■ TASK DESCRIPTION:
Print exactly those lines that run from the beginning of the data to the line bearing "Save the workbook with the Save icon", inclusive.

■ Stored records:
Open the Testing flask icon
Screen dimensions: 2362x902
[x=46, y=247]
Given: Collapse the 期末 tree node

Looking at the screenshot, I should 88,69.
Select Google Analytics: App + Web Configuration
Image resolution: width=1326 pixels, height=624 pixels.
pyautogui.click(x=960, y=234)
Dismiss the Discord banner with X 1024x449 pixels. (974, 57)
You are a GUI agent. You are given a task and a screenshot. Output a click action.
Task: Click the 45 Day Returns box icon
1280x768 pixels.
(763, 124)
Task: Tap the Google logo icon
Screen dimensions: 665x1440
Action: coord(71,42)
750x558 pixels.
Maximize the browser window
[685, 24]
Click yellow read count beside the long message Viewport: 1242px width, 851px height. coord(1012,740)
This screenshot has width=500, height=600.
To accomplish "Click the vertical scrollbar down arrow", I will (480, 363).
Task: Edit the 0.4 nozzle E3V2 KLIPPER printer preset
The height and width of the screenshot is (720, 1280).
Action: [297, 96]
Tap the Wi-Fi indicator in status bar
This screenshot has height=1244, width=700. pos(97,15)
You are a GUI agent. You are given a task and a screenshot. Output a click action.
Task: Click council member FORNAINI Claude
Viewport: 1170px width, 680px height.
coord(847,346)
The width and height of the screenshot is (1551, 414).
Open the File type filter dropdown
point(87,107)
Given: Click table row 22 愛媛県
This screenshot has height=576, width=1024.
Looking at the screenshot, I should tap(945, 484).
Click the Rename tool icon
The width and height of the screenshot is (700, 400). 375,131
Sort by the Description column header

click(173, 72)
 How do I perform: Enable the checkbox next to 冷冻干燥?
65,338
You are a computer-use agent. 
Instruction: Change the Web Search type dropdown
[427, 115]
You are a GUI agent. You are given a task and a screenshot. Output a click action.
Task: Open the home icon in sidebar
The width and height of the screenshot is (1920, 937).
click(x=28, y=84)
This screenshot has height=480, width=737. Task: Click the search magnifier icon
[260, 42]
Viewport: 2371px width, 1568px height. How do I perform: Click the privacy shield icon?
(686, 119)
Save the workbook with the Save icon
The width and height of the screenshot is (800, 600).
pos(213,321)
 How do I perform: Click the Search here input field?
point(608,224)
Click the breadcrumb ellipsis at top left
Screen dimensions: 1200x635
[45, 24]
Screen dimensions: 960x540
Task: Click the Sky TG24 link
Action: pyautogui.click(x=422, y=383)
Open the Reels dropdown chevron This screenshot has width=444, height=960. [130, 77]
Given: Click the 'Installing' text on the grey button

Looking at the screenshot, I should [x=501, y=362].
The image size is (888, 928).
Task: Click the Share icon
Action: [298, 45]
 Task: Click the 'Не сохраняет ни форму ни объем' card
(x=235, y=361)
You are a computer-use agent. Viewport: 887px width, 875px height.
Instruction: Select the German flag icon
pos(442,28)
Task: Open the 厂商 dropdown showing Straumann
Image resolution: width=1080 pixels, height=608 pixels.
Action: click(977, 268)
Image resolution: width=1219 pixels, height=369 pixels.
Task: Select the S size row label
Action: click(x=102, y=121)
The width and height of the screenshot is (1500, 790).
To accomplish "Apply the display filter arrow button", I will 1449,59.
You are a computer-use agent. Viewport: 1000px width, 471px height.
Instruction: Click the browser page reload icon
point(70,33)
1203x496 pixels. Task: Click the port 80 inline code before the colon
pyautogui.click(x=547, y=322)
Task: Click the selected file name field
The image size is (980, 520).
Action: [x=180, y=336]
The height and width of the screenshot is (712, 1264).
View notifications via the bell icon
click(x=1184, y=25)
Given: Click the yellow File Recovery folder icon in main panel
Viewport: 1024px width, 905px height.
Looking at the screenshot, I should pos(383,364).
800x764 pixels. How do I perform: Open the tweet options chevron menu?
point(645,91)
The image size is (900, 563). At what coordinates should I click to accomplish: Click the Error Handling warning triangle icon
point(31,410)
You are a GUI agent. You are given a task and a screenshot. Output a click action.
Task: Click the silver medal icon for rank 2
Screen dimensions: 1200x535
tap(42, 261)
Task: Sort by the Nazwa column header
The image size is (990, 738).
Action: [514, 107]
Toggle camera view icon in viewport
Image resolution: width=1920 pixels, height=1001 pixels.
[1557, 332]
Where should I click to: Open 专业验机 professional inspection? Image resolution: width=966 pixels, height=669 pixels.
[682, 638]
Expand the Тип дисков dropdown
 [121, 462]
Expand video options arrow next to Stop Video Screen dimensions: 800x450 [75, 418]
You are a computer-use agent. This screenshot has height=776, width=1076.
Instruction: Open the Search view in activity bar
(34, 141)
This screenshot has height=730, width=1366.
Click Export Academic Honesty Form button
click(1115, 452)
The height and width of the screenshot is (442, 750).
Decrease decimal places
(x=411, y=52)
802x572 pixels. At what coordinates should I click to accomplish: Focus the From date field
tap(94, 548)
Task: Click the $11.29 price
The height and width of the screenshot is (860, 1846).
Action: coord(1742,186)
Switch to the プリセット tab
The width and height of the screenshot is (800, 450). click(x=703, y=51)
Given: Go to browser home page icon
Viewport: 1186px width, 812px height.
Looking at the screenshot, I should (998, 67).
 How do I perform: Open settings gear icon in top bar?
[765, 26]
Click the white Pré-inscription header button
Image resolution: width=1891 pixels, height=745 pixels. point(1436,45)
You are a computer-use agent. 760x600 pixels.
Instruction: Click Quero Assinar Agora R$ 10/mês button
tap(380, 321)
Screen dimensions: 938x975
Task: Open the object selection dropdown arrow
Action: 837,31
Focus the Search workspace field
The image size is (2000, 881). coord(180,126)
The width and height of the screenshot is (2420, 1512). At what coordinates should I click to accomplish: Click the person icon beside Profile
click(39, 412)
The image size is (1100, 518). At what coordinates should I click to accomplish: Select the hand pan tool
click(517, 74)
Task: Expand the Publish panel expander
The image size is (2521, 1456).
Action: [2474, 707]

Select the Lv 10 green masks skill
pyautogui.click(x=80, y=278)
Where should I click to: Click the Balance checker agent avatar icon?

■ RESPONSE AREA:
Open the Testing flask icon
Screen dimensions: 2362x902
[x=46, y=247]
Given: Collapse the 期末 tree node

Looking at the screenshot, I should 88,69.
Select Google Analytics: App + Web Configuration
Image resolution: width=1326 pixels, height=624 pixels.
pyautogui.click(x=960, y=234)
Dismiss the Discord banner with X 1024x449 pixels. (974, 57)
You are a GUI agent. You are given a task and a screenshot. Output a click action.
Task: Click the 45 Day Returns box icon
1280x768 pixels.
(763, 124)
Task: Tap the Google logo icon
Screen dimensions: 665x1440
Action: coord(71,42)
750x558 pixels.
Maximize the browser window
[685, 24]
Click yellow read count beside the long message Viewport: 1242px width, 851px height. coord(1012,740)
This screenshot has width=500, height=600.
To accomplish "Click the vertical scrollbar down arrow", I will (480, 363).
Task: Edit the 0.4 nozzle E3V2 KLIPPER printer preset
The height and width of the screenshot is (720, 1280).
Action: [297, 96]
Tap the Wi-Fi indicator in status bar
This screenshot has height=1244, width=700. pos(97,15)
You are a GUI agent. You are given a task and a screenshot. Output a click action.
Task: Click council member FORNAINI Claude
Viewport: 1170px width, 680px height.
coord(847,346)
The width and height of the screenshot is (1551, 414).
Open the File type filter dropdown
point(87,107)
Given: Click table row 22 愛媛県
This screenshot has height=576, width=1024.
Looking at the screenshot, I should tap(945, 484).
Click the Rename tool icon
The width and height of the screenshot is (700, 400). 375,131
Sort by the Description column header

click(173, 72)
 How do I perform: Enable the checkbox next to 冷冻干燥?
65,338
You are a computer-use agent. 
Instruction: Change the Web Search type dropdown
[427, 115]
You are a GUI agent. You are given a task and a screenshot. Output a click action.
Task: Open the home icon in sidebar
The width and height of the screenshot is (1920, 937).
click(x=28, y=84)
This screenshot has height=480, width=737. Task: Click the search magnifier icon
[260, 42]
Viewport: 2371px width, 1568px height. How do I perform: Click the privacy shield icon?
(686, 119)
Save the workbook with the Save icon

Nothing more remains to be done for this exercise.